Carol (2015)
Boas adaptações cinematográficas fazem você querer conhecer
o livro original. Apesar de gostar das obras da escritora Patricia Highsmith,
ainda não tinha lido “Carol”, que acabei devorando no dia seguinte à sessão do
filme. Na época do lançamento, início da década de cinquenta, a autora sentiu
necessidade de usar um pseudônimo. E essa mentalidade retrógrada na sociedade,
fundamentada num desastroso analfabetismo científico que é alimentado por uma
cultura que encoraja segregação e discursos de ódio, não mudou em sessenta
anos, continua inspirando medo em todos os artistas que cogitam abordar o tema.
O impecável roteiro de Phyllis Nagy inteligentemente opta
por suprimir passagens mais amargas do livro, como a participação da patética Sra.

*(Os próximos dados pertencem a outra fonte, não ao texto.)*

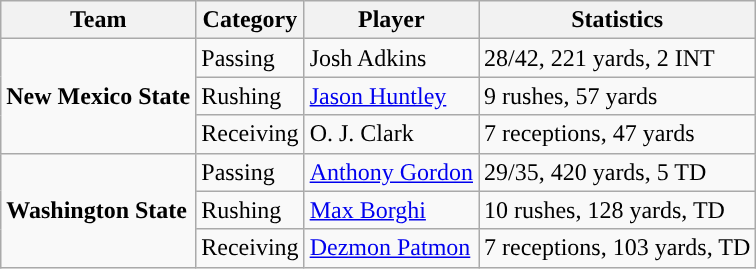
29/35, 420 yards, 5 TD [618, 172]
O. J. Clark [391, 134]
Statistics [618, 20]
Player [391, 20]
Jason Huntley [391, 96]
10 rushes, 128 yards, TD [618, 210]
Category [250, 20]
9 rushes, 57 yards [618, 96]
Max Borghi [391, 210]
Dezmon Patmon [391, 248]
Washington State [98, 210]
7 receptions, 47 yards [618, 134]
7 receptions, 103 yards, TD [618, 248]
Josh Adkins [391, 58]
Anthony Gordon [391, 172]
28/42, 221 yards, 2 INT [618, 58]
New Mexico State [98, 96]
Team [98, 20]
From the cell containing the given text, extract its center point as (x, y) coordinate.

Robichek, que funciona como uma depressiva visão do que poderia ser o futuro de
Thérese (Rooney Mara), caso ela decidisse seguir vivendo em conformista
silêncio. O foco da adaptação no relacionamento das duas mulheres, aliado à
elegância com que a direção de Todd Haynes aborda cada sequência, além de ser o
grande mérito do filme, possibilita a expansão de um elemento importante, um
terceiro protagonista, a linda trilha sonora composta por Carter Burwell. Coerente
àquela realidade vivida pelas personagens, duas indesejáveis estatísticas remando
contra a corrente, impossibilitadas de se expressarem romanticamente em
público, até mesmo por não compreenderem plenamente seus próprios sentimentos,
a música é criada então como uma tentativa minimalista de codificar os olhares,
o tremor da ansiedade inexplicável, o arrepio ao toque da pele, o caminho
proibido que as duas, quase que instintivamente, decidem trilhar. Nos momentos tristes,
a música não se perde em sentimentais odes à dor, como é usual no cinema, mas,
sim, na perturbadora solidão causada pelo ato.
Quando o carro sai do túnel, no primeiro passeio das duas, a
luz forte se assemelha a uma experiência de renascimento para elas, com a
pureza de bebês, intocados pela estupidez dos adultos e seus dogmas, livres
para amar da forma que quiserem. Diferente do livro, que insinua que o carinho
despertado por Carol (Cate Blanchett, como sempre, excelente) na jovem pode ser
explicado psicologicamente por uma carência de figura materna, o roteiro
reforça o caráter genuíno, natural, do sentimento, eliminando o compreensível viés
amedrontado pensado pela escritora. Até mesmo a incrível semelhança de Mara com
Audrey Hepburn, maquiagem e adereços, possui interessante simbolismo, traçando
um paralelo entre ela e a personagem de Hepburn em “A Princesa e o Plebeu”, uma
princesa entediada que, abraçando o anonimato, embarca em uma viagem de
exploração, inclusive, interna. O tédio faz parte da rotina de Thérese, vendedora
em uma loja de departamentos, acostumada a ser incentivada pela gerência a se
adequar a um padrão, simbolizado na cena em que ela lê o manual de condutas da
empresa. A delicadeza na interação com aquela enigmática mulher que a aborda
numa manhã, o gradual desejo cuidadosamente trabalhado nas primeiras conversas,
a preocupação da jovem com a latente agressividade do marido de Carol, todas as
etapas nessa relação conduzem naturalmente ao sexo, porém, até mesmo nessas
cenas, a câmera se mantém por mais tempo nos olhares, no toque dos lábios,
afinal, a coreografia dos corpos importa menos que a alegria do contato finalmente
satisfeito.
“Carol” é um romance fascinante, brilhantemente emoldurado
pela fotografia de Edward Lachman. Desde já, um dos melhores filmes do ano.